County level raw prevalences for B. burgdorferi antibodies in domestic dogs aggregated from 2011-2015.
As the rate of Lyme disease grows rapidly across the United States, new research offers veterinarians a forecasting map that tells them which parts of the country are most at risk of Lyme disease infections in dogs, which could also help track and predict Lyme disease in people.
The forecast map, created by Michael Yabsley, a parasitologist at the University of Georgia, and Christopher McMahan, an assistant professor of mathematical sciences at Clemson University, shows the predicted Lyme disease prevalence—the percentage of dogs who are likely to test positive—by county in each of the 48 contiguous states. It draws on monthly test data from veterinarians, providing the most timely picture of Lyme disease cases available.

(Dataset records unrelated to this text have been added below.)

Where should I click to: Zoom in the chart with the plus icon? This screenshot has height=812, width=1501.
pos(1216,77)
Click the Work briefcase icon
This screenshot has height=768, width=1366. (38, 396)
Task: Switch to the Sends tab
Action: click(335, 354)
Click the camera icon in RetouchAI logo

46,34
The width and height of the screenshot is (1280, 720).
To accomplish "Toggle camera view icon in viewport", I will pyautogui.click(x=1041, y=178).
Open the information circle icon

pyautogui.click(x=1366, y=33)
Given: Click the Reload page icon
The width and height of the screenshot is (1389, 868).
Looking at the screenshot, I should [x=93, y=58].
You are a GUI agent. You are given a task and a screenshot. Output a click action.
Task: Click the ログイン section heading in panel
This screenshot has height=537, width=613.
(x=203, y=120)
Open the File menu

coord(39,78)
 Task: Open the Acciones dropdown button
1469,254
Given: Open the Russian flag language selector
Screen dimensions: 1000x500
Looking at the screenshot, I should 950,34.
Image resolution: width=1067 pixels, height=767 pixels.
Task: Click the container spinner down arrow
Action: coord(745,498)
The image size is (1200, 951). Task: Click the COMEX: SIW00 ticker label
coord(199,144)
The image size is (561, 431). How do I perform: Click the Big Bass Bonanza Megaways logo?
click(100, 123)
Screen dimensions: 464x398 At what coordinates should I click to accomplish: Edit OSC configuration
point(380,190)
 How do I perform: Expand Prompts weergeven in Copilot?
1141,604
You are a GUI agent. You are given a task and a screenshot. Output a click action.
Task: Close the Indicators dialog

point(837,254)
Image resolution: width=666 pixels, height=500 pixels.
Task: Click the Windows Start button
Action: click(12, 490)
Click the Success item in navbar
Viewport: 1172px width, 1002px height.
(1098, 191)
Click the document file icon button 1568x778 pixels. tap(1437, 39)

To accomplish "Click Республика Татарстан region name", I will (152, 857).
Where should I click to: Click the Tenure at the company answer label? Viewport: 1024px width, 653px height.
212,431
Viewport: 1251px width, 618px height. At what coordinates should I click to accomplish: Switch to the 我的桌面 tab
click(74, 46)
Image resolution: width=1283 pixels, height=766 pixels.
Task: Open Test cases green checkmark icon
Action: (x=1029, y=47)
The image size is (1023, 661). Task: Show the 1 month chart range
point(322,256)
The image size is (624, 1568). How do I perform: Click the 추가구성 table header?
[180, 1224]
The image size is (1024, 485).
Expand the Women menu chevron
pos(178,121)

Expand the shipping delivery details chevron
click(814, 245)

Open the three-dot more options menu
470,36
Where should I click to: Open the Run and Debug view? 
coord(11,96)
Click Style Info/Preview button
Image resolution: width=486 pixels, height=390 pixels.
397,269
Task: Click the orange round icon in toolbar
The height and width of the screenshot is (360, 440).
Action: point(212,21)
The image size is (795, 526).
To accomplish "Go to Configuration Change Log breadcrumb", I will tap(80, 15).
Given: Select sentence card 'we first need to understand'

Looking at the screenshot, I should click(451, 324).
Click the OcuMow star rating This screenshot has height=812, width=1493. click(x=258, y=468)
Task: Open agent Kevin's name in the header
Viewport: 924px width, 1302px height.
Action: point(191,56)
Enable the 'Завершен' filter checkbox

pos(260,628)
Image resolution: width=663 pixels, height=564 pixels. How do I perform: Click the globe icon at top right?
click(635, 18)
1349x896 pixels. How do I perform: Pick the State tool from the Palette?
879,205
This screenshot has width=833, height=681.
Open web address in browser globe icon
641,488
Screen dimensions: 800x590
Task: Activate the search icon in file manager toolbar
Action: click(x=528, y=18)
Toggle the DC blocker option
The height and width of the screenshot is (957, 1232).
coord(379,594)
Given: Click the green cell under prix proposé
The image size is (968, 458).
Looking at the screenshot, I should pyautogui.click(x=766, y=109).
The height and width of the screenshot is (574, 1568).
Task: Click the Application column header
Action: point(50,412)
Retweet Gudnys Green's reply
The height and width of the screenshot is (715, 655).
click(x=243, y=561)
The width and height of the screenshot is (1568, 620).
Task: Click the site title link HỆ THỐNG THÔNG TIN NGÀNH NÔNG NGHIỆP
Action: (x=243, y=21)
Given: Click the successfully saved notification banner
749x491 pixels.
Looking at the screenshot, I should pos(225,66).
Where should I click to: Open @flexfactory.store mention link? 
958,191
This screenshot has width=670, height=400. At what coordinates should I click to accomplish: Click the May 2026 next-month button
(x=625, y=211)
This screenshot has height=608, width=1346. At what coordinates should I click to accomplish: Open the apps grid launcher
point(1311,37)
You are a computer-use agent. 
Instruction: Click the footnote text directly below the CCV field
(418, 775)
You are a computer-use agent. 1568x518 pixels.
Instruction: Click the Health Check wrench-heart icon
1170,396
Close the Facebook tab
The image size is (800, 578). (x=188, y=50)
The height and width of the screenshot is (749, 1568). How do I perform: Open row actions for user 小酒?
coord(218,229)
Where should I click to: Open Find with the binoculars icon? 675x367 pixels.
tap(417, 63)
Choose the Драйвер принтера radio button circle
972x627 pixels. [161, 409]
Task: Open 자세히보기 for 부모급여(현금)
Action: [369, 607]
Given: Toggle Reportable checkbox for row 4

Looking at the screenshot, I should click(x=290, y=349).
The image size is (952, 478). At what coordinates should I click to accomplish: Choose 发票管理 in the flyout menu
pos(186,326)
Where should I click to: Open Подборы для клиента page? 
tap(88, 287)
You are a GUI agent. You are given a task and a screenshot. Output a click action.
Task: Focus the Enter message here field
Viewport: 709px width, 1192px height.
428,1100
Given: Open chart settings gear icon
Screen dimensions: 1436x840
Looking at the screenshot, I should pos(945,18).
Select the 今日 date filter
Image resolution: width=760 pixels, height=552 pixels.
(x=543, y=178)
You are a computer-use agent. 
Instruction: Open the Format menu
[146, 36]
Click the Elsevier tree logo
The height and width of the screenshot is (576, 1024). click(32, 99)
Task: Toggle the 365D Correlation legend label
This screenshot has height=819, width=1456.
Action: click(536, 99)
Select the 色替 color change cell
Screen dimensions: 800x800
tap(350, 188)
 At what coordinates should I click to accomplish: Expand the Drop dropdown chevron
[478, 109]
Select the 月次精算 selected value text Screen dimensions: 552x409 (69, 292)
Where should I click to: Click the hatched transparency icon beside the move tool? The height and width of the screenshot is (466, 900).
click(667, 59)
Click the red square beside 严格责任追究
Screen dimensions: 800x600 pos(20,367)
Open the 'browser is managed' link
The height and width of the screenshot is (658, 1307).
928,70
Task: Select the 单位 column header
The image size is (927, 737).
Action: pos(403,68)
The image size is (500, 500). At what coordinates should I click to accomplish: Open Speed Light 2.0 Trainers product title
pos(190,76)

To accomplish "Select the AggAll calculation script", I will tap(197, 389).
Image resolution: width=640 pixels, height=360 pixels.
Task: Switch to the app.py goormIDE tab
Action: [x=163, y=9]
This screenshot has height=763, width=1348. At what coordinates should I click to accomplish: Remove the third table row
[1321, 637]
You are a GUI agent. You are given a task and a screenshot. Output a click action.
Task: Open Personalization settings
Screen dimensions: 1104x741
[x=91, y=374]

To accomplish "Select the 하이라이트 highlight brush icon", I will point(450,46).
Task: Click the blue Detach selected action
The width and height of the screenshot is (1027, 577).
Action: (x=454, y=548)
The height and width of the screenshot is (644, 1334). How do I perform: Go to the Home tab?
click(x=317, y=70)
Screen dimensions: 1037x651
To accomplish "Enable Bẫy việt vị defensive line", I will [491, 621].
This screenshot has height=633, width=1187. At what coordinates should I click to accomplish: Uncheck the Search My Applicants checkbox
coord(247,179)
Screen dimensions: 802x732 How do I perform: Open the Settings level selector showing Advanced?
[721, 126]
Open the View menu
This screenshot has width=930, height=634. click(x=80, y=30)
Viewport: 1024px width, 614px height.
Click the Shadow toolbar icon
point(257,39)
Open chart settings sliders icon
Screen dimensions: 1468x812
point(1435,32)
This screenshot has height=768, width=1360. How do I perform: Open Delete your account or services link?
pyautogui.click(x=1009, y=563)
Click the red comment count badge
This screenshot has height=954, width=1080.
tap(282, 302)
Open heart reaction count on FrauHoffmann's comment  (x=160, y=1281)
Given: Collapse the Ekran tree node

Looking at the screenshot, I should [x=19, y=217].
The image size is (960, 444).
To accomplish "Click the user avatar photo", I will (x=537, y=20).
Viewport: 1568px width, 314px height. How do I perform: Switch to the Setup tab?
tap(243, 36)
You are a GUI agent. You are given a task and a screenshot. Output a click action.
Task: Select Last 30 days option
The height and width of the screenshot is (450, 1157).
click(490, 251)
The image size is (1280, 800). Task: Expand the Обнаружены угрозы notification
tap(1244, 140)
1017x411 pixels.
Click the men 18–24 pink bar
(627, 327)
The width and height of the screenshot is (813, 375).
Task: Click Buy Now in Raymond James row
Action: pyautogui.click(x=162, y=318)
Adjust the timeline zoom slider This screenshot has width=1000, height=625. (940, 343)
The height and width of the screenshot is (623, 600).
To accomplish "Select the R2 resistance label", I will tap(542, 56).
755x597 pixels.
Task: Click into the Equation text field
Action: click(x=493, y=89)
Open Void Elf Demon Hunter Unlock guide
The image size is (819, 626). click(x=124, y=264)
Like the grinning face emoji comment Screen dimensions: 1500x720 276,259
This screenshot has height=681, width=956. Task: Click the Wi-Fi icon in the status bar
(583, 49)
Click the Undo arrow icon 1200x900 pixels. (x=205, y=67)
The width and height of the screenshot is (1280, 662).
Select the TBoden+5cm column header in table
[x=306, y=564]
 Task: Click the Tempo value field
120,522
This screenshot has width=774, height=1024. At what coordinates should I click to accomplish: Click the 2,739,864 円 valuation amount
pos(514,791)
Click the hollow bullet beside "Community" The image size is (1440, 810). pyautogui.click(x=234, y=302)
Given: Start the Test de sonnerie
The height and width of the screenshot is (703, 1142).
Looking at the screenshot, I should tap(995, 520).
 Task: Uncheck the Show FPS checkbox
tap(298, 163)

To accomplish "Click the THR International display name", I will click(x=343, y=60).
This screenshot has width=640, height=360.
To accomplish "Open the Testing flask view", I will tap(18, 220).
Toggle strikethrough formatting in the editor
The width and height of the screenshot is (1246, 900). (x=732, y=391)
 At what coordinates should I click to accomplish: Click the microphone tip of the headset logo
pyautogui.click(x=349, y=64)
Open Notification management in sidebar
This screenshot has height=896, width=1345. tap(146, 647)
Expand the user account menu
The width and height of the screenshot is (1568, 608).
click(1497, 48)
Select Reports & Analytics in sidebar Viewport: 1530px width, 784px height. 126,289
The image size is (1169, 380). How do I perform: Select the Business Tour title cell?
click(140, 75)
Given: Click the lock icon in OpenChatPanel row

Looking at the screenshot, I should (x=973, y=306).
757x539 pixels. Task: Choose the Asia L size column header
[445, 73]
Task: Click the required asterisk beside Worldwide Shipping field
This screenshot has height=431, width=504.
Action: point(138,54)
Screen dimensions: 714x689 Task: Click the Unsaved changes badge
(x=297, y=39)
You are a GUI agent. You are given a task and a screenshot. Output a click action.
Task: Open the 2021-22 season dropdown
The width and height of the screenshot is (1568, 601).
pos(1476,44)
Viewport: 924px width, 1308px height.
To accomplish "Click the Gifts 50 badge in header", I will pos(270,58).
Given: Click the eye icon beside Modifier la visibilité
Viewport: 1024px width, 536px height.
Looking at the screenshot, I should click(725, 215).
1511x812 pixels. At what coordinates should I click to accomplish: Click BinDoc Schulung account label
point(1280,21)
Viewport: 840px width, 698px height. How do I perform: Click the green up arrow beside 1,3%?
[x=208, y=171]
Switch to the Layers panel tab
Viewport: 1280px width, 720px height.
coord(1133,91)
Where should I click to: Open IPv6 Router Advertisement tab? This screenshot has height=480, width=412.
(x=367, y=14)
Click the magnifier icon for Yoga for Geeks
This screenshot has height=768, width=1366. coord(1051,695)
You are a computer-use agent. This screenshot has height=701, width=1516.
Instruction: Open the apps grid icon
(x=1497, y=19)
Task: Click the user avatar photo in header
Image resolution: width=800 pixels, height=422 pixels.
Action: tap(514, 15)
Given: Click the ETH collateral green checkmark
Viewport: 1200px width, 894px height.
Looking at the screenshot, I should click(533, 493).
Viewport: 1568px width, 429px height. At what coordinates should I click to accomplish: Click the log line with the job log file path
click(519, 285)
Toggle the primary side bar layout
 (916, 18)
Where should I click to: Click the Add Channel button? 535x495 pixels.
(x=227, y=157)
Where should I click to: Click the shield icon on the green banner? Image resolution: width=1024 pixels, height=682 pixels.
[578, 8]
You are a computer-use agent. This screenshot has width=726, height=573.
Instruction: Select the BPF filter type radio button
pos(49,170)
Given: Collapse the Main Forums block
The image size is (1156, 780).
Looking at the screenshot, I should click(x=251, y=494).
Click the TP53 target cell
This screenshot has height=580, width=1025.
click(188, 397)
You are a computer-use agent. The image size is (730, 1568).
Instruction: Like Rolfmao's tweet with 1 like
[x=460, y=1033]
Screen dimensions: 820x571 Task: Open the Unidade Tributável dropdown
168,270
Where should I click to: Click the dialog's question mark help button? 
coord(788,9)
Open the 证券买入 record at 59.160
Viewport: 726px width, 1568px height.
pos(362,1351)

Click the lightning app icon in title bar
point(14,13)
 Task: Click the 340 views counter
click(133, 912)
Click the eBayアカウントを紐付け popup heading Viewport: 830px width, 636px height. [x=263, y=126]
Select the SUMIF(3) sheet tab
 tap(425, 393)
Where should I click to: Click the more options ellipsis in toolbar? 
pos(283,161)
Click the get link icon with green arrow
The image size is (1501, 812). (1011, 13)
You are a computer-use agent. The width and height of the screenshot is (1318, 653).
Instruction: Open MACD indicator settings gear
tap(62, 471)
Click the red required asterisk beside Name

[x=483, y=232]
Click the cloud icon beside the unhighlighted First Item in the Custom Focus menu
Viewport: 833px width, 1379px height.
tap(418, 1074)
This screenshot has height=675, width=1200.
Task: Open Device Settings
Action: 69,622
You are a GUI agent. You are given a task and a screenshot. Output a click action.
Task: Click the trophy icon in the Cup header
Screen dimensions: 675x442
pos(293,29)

“Our research into modeling disease in space and time shows us how dynamic canine Lyme disease is on an annual basis. It’s our hope that these maps can be used to optimize patient care by veterinarians and public health officials or physicians,” McMahan said.
Ticks that carry the disease-causing bacterium, Borrelia burgdorferi, were once thought to be limited to northern parts of the United States, but recent research shows they are now in half of the counties across the country, including Southern states.
Yabsley and McMahan combined factors associated with Lyme disease—forestation, surface water area, temperature, population density and median household income—with nearly 12 million Lyme disease test results collected between 2011 and 2015 in dogs, by county, in the contiguous United States, provided by the veterinary diagnostic company IDEXX Laboratories Inc.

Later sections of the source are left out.